[Input data]
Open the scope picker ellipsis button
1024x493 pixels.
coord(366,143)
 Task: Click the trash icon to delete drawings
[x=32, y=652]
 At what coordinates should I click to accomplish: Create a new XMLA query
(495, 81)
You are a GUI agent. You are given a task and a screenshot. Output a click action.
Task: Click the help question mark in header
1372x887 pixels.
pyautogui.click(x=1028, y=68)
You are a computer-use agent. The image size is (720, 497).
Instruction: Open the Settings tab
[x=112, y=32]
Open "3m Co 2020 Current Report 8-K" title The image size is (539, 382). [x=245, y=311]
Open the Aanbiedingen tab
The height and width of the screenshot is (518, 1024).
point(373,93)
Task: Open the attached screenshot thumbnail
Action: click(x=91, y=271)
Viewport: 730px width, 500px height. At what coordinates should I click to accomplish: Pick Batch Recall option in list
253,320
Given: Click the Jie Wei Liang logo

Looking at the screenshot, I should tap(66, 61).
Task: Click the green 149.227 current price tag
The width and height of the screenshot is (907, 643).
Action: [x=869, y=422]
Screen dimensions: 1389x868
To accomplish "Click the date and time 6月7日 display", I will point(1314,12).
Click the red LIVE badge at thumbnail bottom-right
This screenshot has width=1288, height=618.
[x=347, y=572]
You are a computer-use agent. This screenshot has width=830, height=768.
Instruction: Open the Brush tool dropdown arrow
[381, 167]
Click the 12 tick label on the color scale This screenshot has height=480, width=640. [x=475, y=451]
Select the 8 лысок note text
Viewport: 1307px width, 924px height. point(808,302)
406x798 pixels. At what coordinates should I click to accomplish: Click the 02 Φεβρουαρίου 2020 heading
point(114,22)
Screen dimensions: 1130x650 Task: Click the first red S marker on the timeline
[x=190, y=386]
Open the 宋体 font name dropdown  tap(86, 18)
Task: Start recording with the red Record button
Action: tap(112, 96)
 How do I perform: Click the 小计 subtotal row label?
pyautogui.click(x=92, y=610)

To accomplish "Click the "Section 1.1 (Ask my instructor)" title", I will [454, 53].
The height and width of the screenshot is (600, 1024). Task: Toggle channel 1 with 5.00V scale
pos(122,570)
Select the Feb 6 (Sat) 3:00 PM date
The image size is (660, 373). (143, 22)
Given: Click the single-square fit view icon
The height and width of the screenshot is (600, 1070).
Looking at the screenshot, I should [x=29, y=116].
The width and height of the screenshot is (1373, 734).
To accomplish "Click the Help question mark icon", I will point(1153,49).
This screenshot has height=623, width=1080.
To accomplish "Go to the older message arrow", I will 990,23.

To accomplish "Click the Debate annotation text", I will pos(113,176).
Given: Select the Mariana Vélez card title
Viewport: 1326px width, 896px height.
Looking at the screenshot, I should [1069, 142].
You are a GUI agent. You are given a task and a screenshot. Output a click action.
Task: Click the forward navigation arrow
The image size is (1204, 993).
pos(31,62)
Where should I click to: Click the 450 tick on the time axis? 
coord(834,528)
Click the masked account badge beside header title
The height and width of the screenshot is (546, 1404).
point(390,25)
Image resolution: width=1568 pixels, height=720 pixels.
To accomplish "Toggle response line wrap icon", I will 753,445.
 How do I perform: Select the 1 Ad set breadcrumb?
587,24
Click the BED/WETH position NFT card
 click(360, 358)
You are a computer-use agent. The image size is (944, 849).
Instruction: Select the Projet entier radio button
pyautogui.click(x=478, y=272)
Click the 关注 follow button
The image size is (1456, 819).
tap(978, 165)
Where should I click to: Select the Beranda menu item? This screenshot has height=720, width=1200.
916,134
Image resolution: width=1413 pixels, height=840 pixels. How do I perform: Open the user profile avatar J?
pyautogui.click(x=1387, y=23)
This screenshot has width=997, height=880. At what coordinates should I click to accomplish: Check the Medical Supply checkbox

[Task to carry out] Substitute "Directive" for every "Instruction" and give the lines again, starting at the beginning of the material and ending at the line containing "point(114,22)". Leave everything else in those lines unchanged.

[Solution to the exercise]
Open the scope picker ellipsis button
1024x493 pixels.
coord(366,143)
 Task: Click the trash icon to delete drawings
[x=32, y=652]
 At what coordinates should I click to accomplish: Create a new XMLA query
(495, 81)
You are a GUI agent. You are given a task and a screenshot. Output a click action.
Task: Click the help question mark in header
1372x887 pixels.
pyautogui.click(x=1028, y=68)
You are a computer-use agent. The image size is (720, 497).
Directive: Open the Settings tab
[x=112, y=32]
Open "3m Co 2020 Current Report 8-K" title The image size is (539, 382). [x=245, y=311]
Open the Aanbiedingen tab
The height and width of the screenshot is (518, 1024).
point(373,93)
Task: Open the attached screenshot thumbnail
Action: click(x=91, y=271)
Viewport: 730px width, 500px height. At what coordinates should I click to accomplish: Pick Batch Recall option in list
253,320
Given: Click the Jie Wei Liang logo

Looking at the screenshot, I should tap(66, 61).
Task: Click the green 149.227 current price tag
The width and height of the screenshot is (907, 643).
Action: [x=869, y=422]
Screen dimensions: 1389x868
To accomplish "Click the date and time 6月7日 display", I will point(1314,12).
Click the red LIVE badge at thumbnail bottom-right
This screenshot has width=1288, height=618.
[x=347, y=572]
You are a computer-use agent. This screenshot has width=830, height=768.
Directive: Open the Brush tool dropdown arrow
[381, 167]
Click the 12 tick label on the color scale This screenshot has height=480, width=640. [x=475, y=451]
Select the 8 лысок note text
Viewport: 1307px width, 924px height. point(808,302)
406x798 pixels. At what coordinates should I click to accomplish: Click the 02 Φεβρουαρίου 2020 heading
point(114,22)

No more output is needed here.